Self-crosslinking borate anions for the production of tough UV-cured polyelectrolyte surfaces

The first anion with four polymerizable groups has been synthesized and used to produce durable, crosslinked polyelectrolyte (PE) coatings in a single step. Sodium tetrakis(4‐vinylphenyl)borate (NaBSty4) was produced by the reaction of BCl3 and the Grignard of 4‐bromostyrene. The full series of borates NaBPhxSty4−x, x = 1−3, were also synthesized analogously by reaction of the styryl‐Grignard and PhBCl2, Ph2BCl, or Ph3B. Anion exchange of the borates with tributyl 4‐vinylbenzylphosphonium chloride gave a family of organic salts developed for applications in photopolymerized coatings. The percent UV cure of the polymer films was determined by infrared spectroscopy and this relative level of curing was corroborated by differential scanning calorimetry analysis. The degree of crosslinking imparted to the polymer films by the different monomers has resulted in varied mechanical properties, which were probed by diamond tip scratch tests and nanoindentation. These clearly demonstrated that as the number of polymerizable groups increased, the film hardness increased correspondingly.
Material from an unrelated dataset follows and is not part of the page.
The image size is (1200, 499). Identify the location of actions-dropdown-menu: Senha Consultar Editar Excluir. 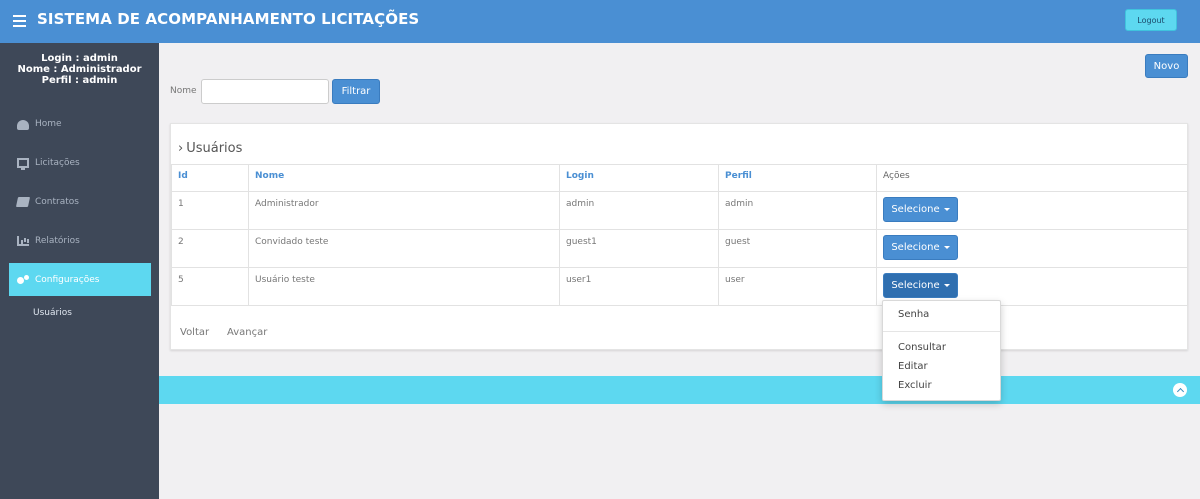
(942, 350).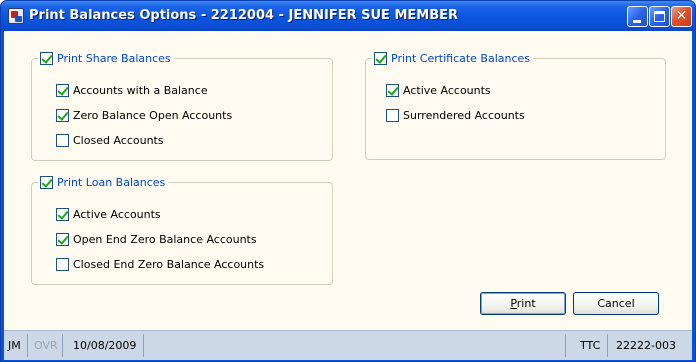 Image resolution: width=696 pixels, height=362 pixels. I want to click on share-option-closed-checkbox, so click(62, 140).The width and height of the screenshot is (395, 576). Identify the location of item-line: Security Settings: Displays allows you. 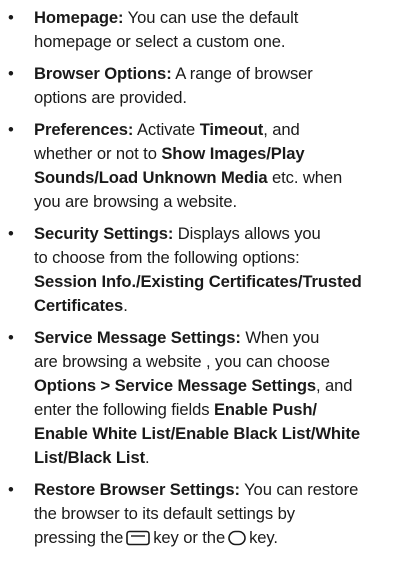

The final hardness of the films exceeds those of other related systems and identifies styryl borates as viable crosslinking additives in UV curable technologies, especially in the production of durable PE films. © 2012 Wiley Periodicals, Inc. J Polym Sci Part A: Polym Chem, 2013 Tough polyelectrolyte coatings have been produced in a single step by UV‐curing novel phosphonium‐borate monomers. The new tetrakis(styryl)borate anion enables high crosslink density upon rapid photopolymerization. The full series of borates NaBPhxSty4− x, x = 0−3, have also been prepared and incorporated into the phosphonium borate salt monomers. As the number of styrene groups in the monomer increases, the polymer films become more mechanically resilient. Analysis by nanoindentation showed an increase in the film hardness while scratch tests showed an increased scratch resistance of the polyelectrolyte surface.